- [DATA SUPPLIED]:
○ ○ ○ ○

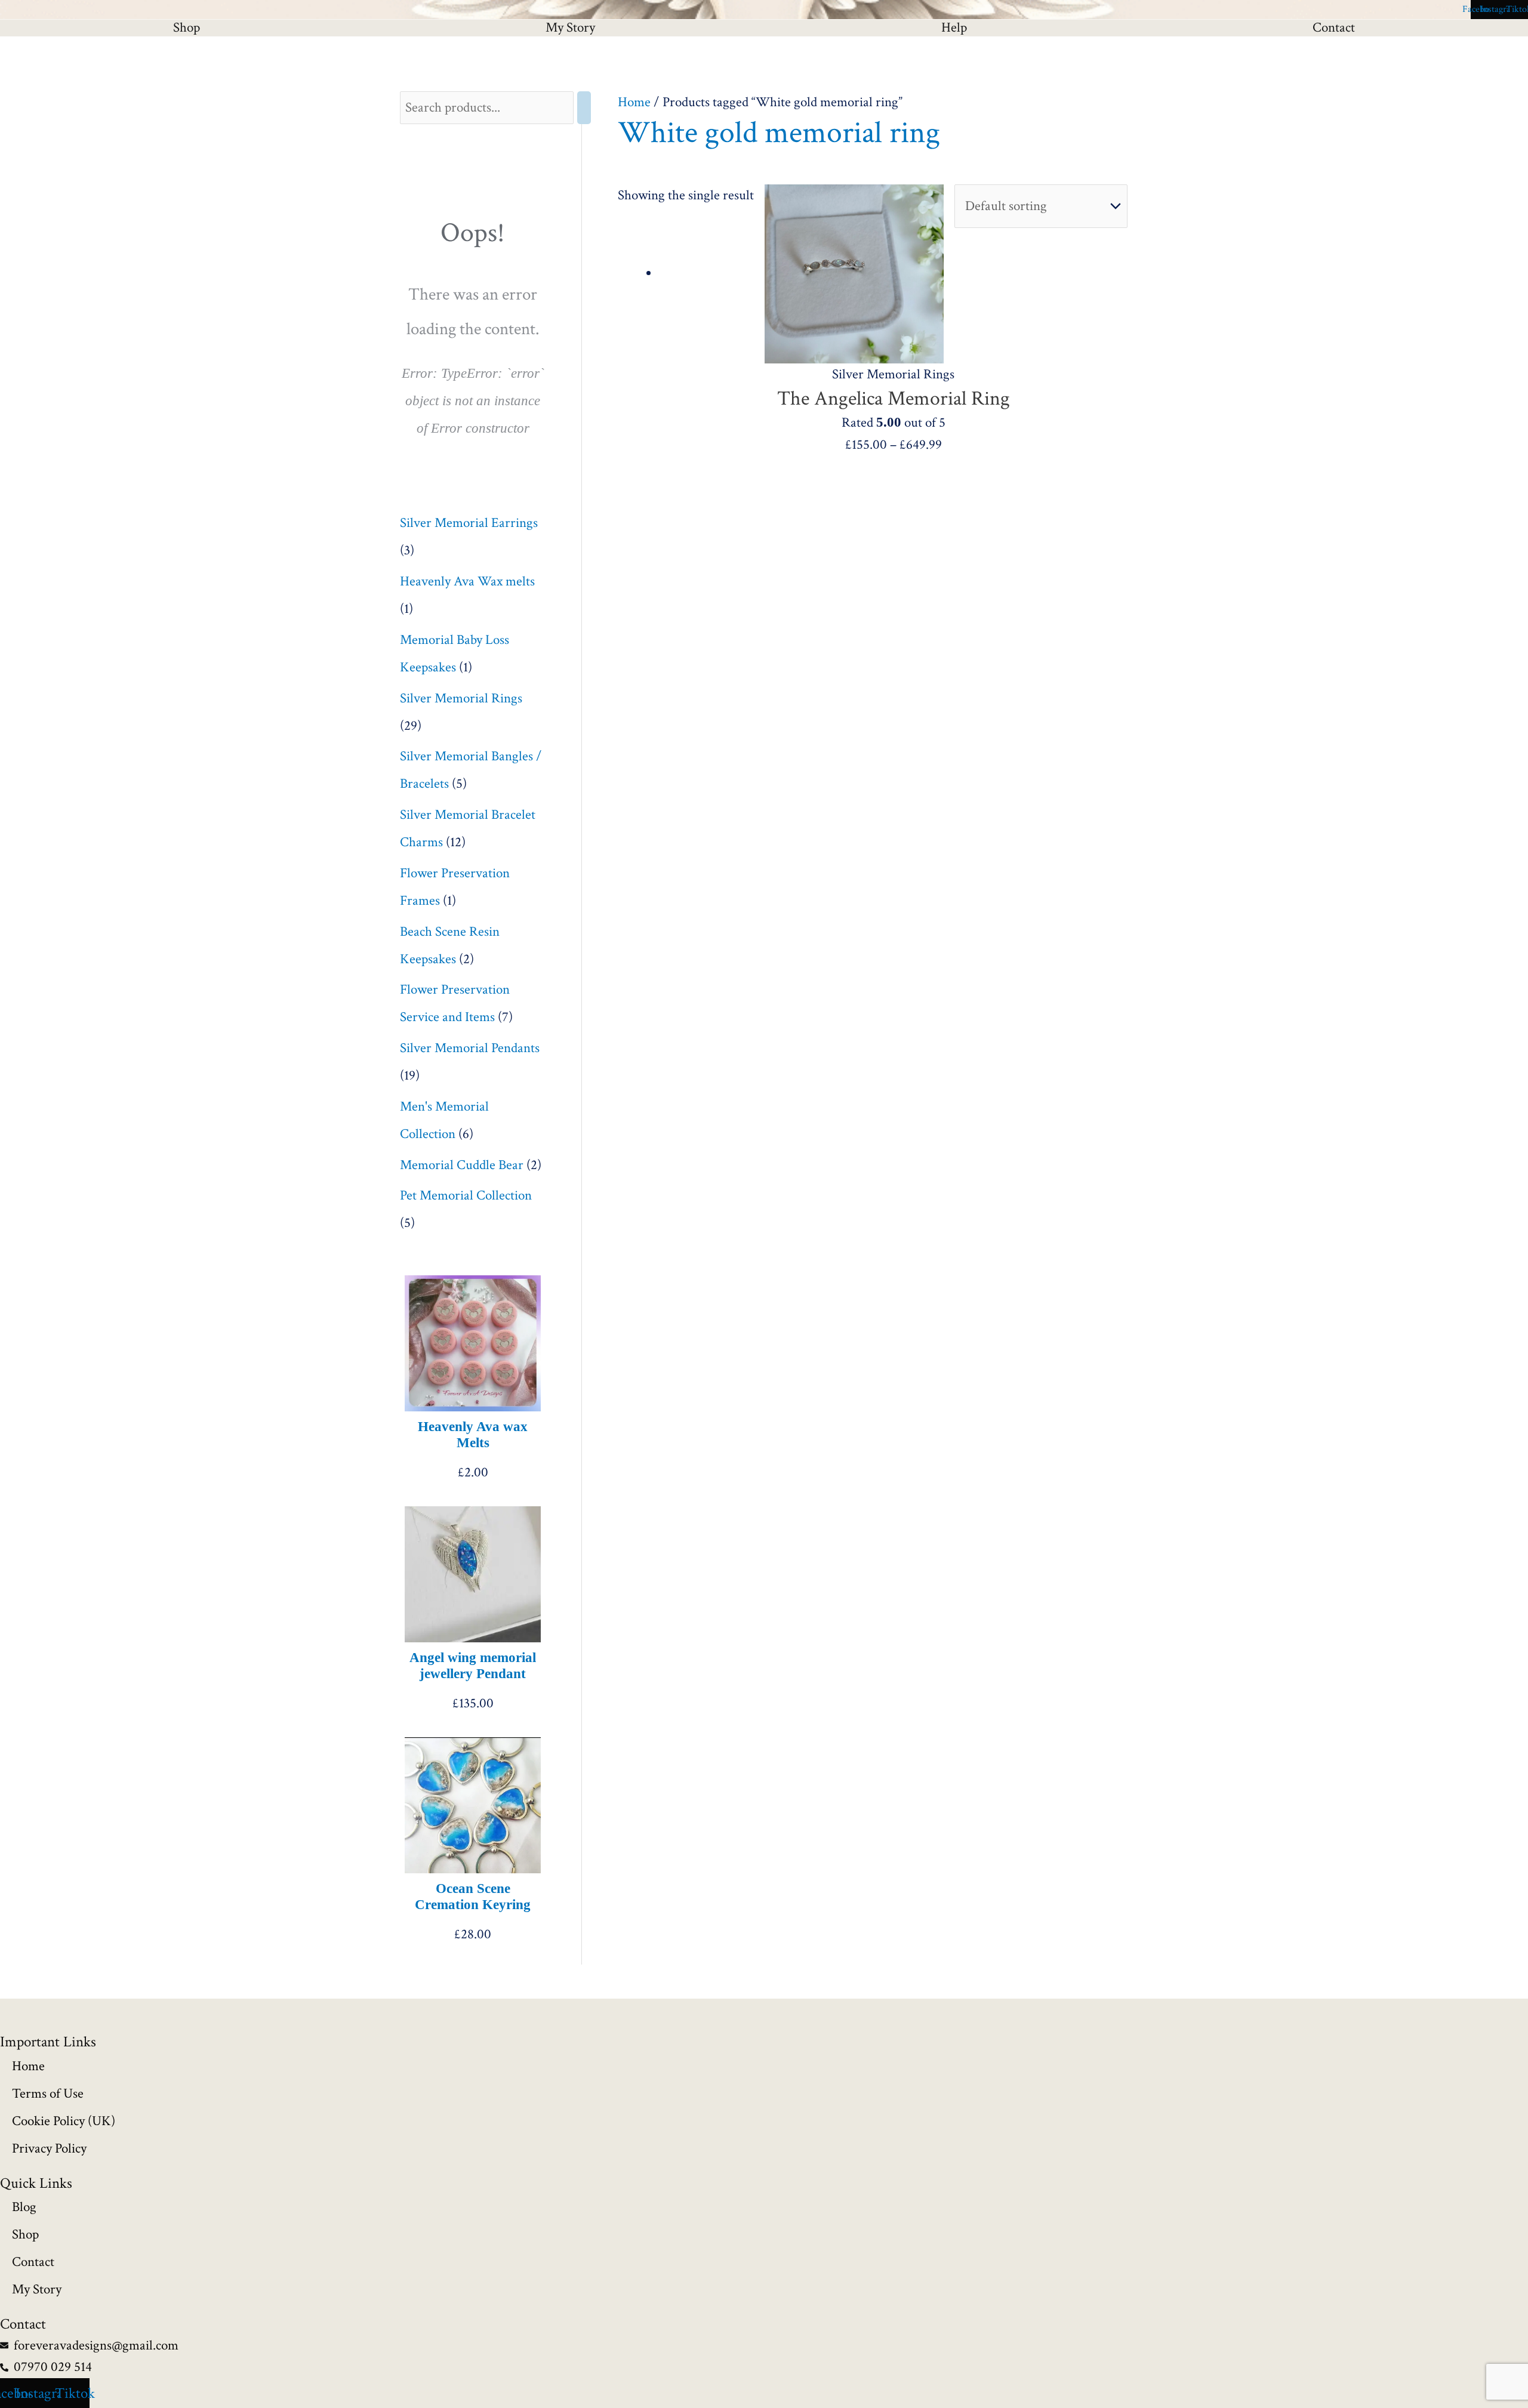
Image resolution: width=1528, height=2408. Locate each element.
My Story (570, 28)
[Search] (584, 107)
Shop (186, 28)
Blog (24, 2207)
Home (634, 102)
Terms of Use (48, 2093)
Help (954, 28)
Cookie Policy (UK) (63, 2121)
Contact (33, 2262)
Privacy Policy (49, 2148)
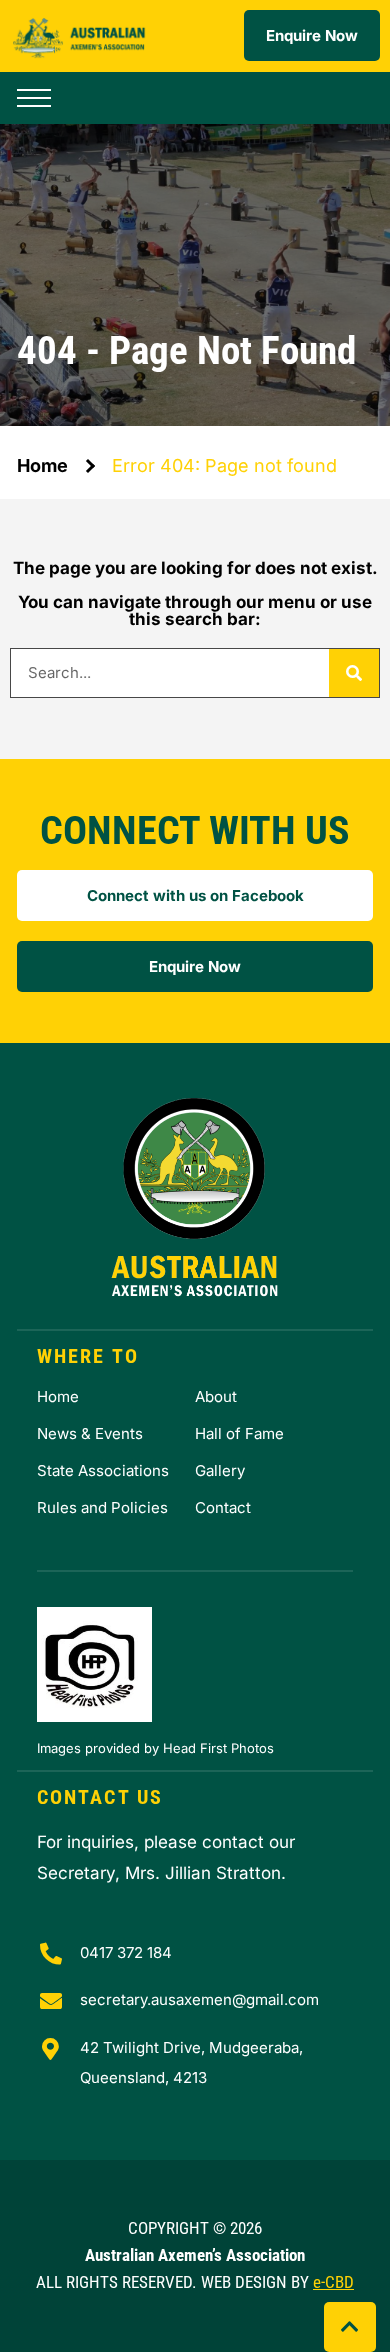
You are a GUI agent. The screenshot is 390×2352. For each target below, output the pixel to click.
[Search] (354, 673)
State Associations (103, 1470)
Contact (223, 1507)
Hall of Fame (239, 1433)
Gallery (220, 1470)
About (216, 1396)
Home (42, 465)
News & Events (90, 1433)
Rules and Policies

○ ○ ○ ○

- [EXERCISE DETAILS]: Would you count the lines in the data that include the word "each" and reply with only the number?

- [COMPLETED TASK]: 2